■ **WHAT YOU HAVE TO DO**: When a line of the records contains "column", copy it.

■ **THE DATA**:

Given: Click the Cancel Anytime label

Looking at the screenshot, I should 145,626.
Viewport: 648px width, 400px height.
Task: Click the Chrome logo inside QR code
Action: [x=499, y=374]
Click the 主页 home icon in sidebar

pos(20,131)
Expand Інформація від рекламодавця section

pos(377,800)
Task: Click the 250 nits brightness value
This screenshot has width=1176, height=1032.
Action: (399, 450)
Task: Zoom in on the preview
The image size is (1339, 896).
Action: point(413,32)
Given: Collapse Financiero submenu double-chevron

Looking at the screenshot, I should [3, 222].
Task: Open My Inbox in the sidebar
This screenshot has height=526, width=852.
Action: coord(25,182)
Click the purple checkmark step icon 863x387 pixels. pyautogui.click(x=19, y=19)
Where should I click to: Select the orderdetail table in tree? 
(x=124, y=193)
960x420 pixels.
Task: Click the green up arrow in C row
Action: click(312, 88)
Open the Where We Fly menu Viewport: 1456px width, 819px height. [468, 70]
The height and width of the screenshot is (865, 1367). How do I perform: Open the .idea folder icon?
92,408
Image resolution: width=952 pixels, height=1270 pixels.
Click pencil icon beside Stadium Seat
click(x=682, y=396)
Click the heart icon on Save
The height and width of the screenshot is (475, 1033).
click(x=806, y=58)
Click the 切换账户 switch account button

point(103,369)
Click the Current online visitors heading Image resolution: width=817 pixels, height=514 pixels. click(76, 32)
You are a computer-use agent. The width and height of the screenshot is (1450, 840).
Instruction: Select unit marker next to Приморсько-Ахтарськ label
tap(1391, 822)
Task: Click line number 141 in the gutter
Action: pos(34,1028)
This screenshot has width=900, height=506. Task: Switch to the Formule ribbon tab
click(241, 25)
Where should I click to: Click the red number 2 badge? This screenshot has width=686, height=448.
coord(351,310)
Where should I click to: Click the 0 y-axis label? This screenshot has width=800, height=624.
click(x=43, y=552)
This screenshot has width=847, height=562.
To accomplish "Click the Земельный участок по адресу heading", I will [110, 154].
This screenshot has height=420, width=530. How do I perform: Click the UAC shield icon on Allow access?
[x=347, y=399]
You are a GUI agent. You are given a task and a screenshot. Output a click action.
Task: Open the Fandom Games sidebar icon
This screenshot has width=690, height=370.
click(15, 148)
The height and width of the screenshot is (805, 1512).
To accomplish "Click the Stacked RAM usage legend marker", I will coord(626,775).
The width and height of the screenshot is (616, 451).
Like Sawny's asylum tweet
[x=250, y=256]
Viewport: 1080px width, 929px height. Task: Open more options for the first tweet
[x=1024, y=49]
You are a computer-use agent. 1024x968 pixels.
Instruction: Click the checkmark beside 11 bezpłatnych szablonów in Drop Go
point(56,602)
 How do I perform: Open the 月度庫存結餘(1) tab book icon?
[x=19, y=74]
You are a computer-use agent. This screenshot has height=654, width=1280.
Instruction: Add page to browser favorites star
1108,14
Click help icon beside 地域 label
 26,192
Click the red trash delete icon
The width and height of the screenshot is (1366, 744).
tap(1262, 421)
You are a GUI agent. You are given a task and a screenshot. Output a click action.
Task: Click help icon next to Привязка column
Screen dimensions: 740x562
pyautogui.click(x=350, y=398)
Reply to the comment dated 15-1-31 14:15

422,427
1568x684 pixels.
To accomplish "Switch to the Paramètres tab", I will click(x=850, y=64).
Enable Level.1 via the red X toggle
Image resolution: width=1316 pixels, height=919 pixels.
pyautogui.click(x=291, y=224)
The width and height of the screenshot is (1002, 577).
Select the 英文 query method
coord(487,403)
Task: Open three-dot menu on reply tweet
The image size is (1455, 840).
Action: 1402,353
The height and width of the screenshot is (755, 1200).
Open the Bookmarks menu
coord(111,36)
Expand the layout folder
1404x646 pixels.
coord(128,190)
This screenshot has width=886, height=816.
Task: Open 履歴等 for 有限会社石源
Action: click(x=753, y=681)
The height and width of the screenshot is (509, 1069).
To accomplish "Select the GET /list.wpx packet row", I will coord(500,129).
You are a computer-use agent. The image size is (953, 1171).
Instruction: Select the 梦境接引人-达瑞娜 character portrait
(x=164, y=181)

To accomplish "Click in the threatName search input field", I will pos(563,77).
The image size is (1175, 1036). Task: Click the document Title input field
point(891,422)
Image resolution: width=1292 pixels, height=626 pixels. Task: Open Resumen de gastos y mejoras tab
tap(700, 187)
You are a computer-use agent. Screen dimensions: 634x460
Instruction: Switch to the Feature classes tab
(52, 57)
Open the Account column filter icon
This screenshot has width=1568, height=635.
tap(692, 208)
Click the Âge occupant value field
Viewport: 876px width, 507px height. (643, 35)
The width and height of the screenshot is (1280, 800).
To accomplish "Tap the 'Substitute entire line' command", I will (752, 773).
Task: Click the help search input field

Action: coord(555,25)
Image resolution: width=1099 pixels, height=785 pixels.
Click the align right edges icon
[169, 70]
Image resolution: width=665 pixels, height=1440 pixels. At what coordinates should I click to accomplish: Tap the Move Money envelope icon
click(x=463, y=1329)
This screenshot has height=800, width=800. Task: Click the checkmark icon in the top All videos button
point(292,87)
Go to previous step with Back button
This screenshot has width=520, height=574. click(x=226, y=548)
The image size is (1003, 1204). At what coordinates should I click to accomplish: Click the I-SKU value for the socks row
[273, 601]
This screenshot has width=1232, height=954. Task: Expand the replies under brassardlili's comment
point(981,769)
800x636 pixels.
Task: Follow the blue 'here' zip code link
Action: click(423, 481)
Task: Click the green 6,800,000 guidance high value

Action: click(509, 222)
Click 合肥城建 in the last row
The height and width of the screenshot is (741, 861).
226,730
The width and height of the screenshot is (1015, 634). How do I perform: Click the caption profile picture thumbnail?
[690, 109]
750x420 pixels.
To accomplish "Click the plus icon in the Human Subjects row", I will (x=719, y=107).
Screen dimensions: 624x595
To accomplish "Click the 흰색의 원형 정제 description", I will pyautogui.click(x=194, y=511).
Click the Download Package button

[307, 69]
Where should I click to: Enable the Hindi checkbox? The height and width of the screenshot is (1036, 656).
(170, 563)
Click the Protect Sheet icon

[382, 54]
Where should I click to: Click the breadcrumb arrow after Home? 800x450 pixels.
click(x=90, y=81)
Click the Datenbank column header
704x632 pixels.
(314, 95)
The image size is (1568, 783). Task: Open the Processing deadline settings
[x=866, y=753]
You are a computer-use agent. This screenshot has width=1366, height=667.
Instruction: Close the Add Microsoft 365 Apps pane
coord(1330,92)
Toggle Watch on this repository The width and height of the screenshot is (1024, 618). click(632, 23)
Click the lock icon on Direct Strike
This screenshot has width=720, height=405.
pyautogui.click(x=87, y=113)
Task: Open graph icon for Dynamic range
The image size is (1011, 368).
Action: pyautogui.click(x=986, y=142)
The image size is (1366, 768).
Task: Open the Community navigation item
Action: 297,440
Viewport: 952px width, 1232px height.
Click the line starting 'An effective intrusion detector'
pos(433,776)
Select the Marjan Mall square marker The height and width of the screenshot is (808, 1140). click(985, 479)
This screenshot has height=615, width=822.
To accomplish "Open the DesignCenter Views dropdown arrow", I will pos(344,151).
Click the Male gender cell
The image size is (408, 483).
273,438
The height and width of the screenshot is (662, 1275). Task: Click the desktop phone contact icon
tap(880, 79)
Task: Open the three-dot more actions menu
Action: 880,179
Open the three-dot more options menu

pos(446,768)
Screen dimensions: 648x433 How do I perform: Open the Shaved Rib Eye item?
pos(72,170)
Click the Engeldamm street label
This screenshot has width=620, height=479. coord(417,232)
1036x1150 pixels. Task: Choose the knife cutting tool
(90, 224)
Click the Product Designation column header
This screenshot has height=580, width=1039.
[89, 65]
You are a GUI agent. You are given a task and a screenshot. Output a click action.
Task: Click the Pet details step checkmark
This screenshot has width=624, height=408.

■ **SOLUTION FOR THIS EXERCISE**:
Task: Click help icon next to Привязка column
Open the Account column filter icon
Click the Datenbank column header
Click the Product Designation column header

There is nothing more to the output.